The task
Your answer must be an exact copy of the records below, minus any images.

Dataset entries
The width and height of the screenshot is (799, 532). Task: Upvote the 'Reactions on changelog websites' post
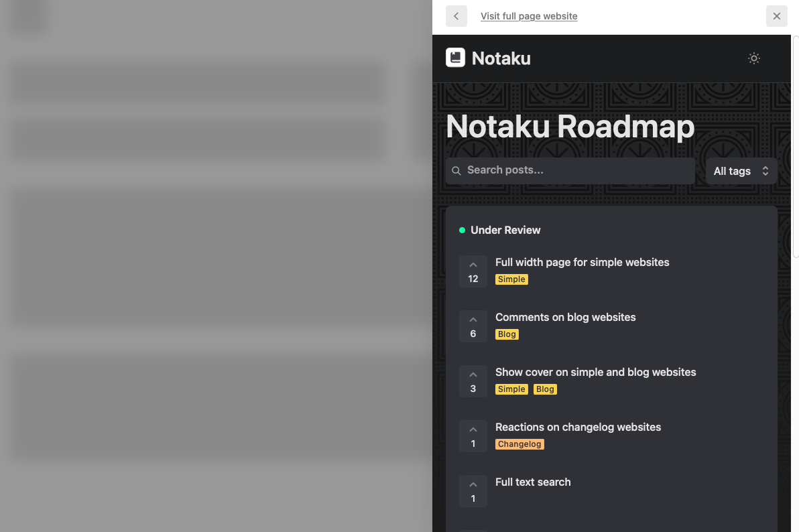coord(473,429)
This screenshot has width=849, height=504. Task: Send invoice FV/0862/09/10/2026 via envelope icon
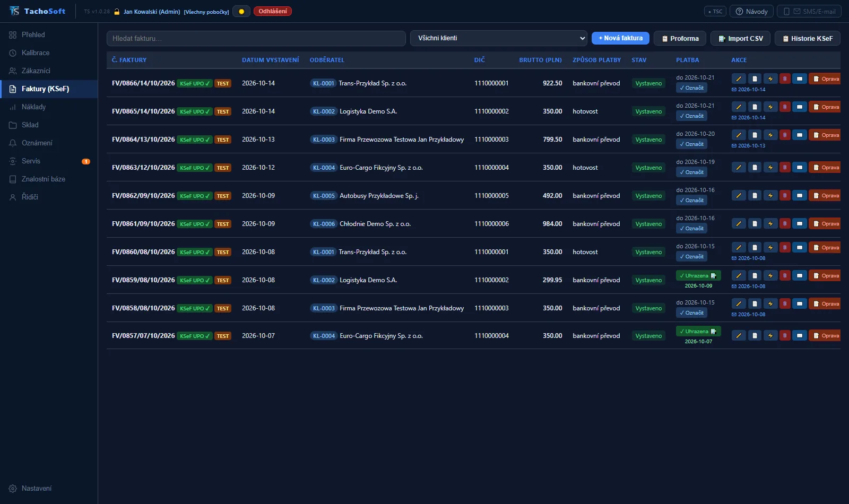coord(800,195)
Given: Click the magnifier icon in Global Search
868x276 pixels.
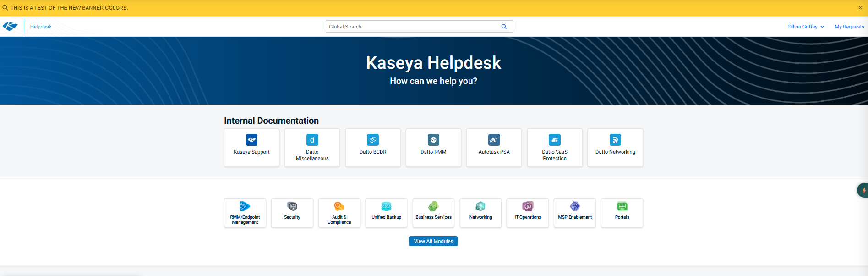Looking at the screenshot, I should (x=504, y=27).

Your response
The width and height of the screenshot is (799, 532). Task: Upvote the 'Reactions on changelog websites' post
coord(473,429)
This screenshot has width=849, height=504. Task: Send invoice FV/0862/09/10/2026 via envelope icon
coord(800,195)
Given: Click the magnifier icon in Global Search
868x276 pixels.
Looking at the screenshot, I should (x=504, y=27).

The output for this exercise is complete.